● **Description of the task**:
A word-for-word retyping of the listing below is required, with the pictures dropped.

--

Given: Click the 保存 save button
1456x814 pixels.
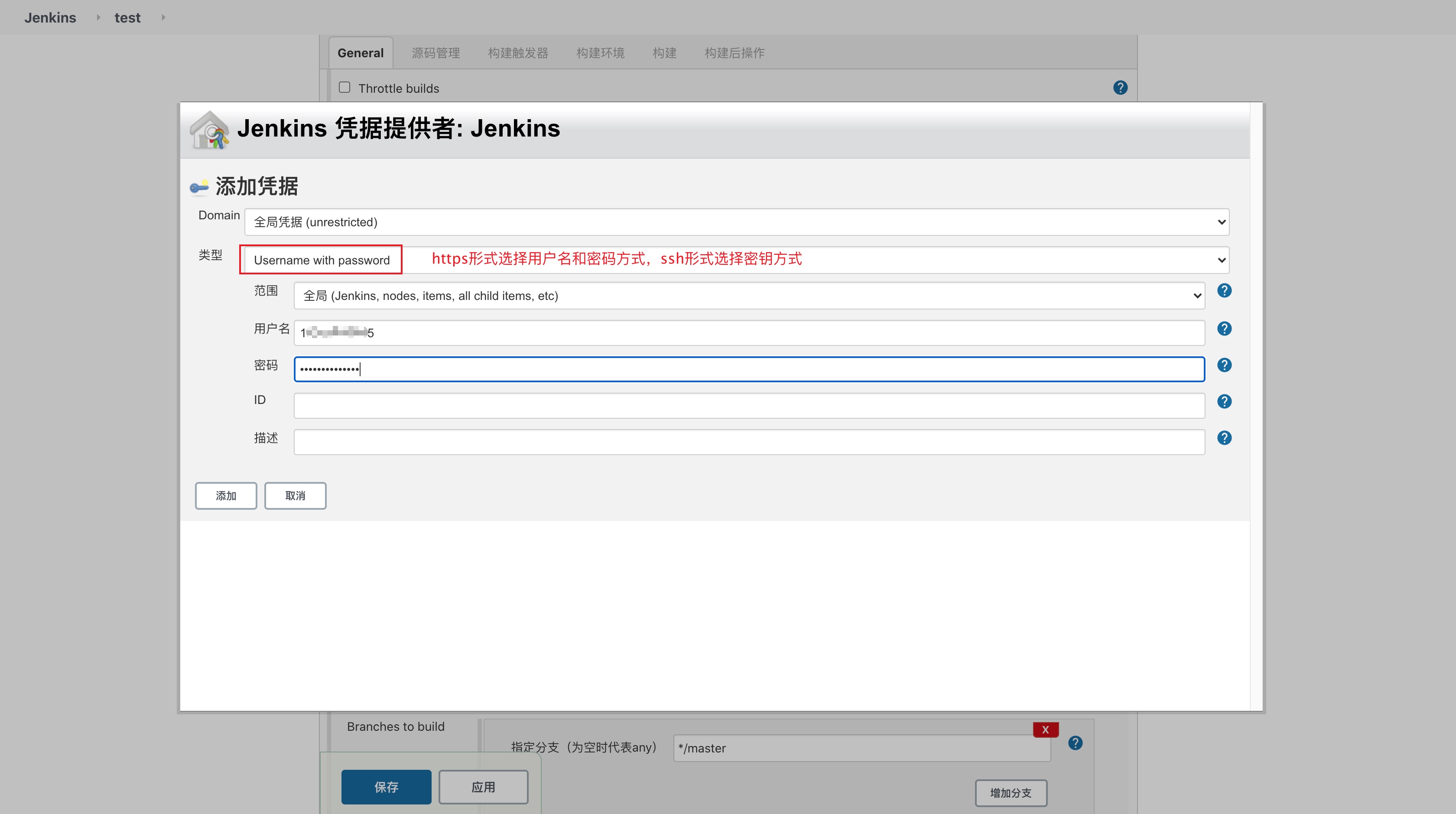Looking at the screenshot, I should (386, 787).
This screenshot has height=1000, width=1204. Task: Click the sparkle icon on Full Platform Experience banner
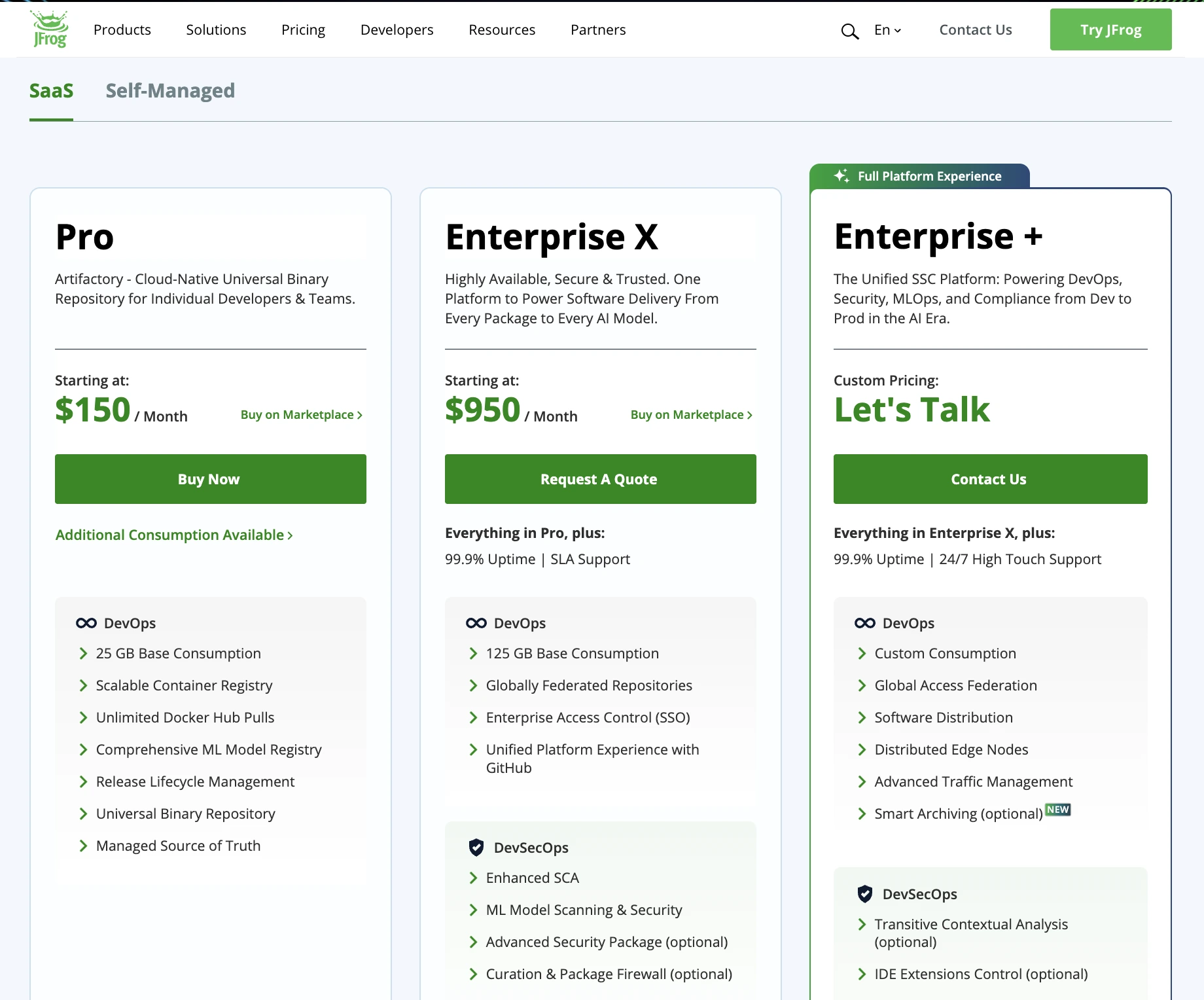point(841,175)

--

● **Task solution**:
Given: Click the 保存 save button
1456x814 pixels.
Looking at the screenshot, I should (386, 787).
This screenshot has height=1000, width=1204. Task: Click the sparkle icon on Full Platform Experience banner
point(841,175)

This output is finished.